And there is a fourth: fight, flight, freeze, and please. So you might have heard fight, flight, freeze, and fawn. Fawn and please are about the same, but I like the rhyming, a fight, flight, freeze, and please. And that means that we people pleasers default into pleasing as the way that we get our sense of regulation in our system.
So, like I said, it’s a trauma response. It’s a reaction when something happens and it’s where we go to in terms of the way that we are going to regulate ourselves. Some of us disappear – flight, some of us fight, some of us freeze. We become immobile. And some of us go into over-giving and over-pleasing.
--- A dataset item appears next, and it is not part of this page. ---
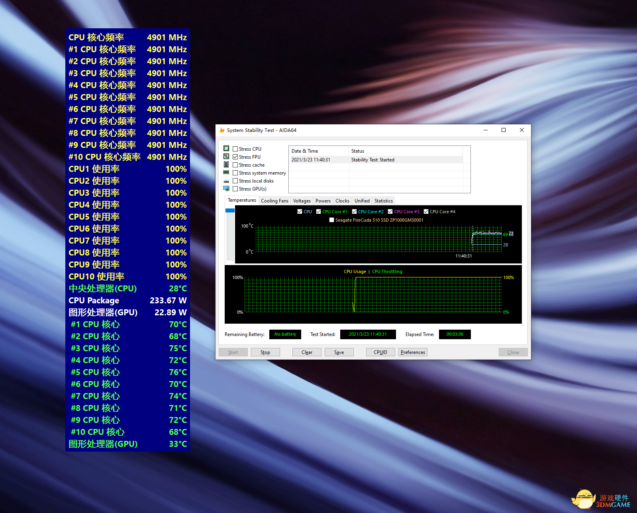
Task: Hide CPU Core #3 from temperature graph
Action: pos(390,212)
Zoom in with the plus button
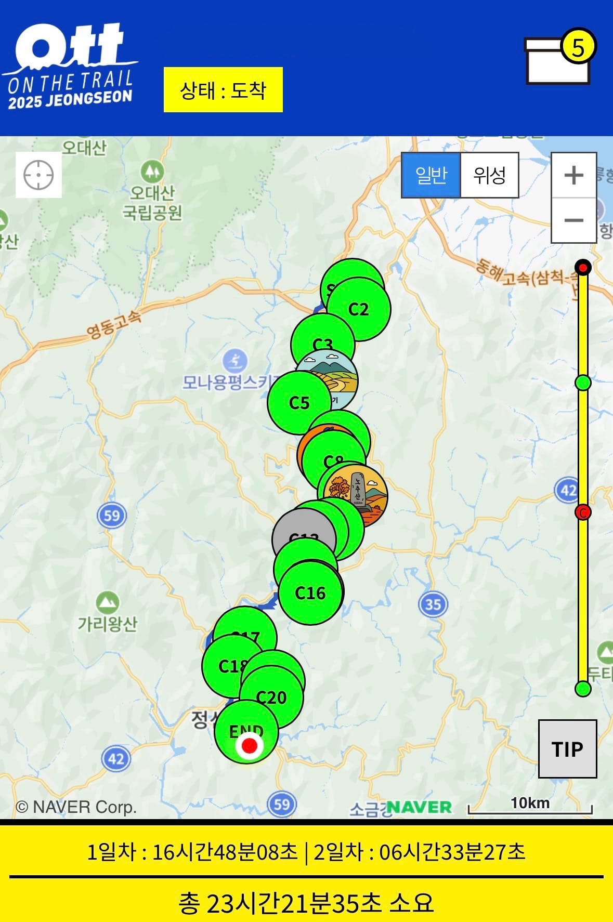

So if you are someone who wants to keep everybody happy, wants to keep the peace, wants to not rock the boat.
This is you. So let’s look at some of the tendencies of people pleasers. One of the big ones is “I don’t want to be selfish.” and “I just want to be a good person.” And those two things can really allow other people to take advantage of you and take you for granted. So we’ve talked about selfish before in the podcast.
I will, I love talking about it. I’ll always bring it back around. If you are consumed with not wanting to appear selfish, what’s likely happening is you have gone to the other end of the spectrum to self-less, which means you’re disappearing, which means you’re also drawing needy, selfish people toward you.
So something to look at there. In terms of other tendencies, you may have, you likely do not offer your own opinion, and instead, you agree with everybody else. You likely feel responsible for how other people feel, meaning you cross your own boundary into someone else’s territory and take responsibility for their experience, not only your own, or instead of your own.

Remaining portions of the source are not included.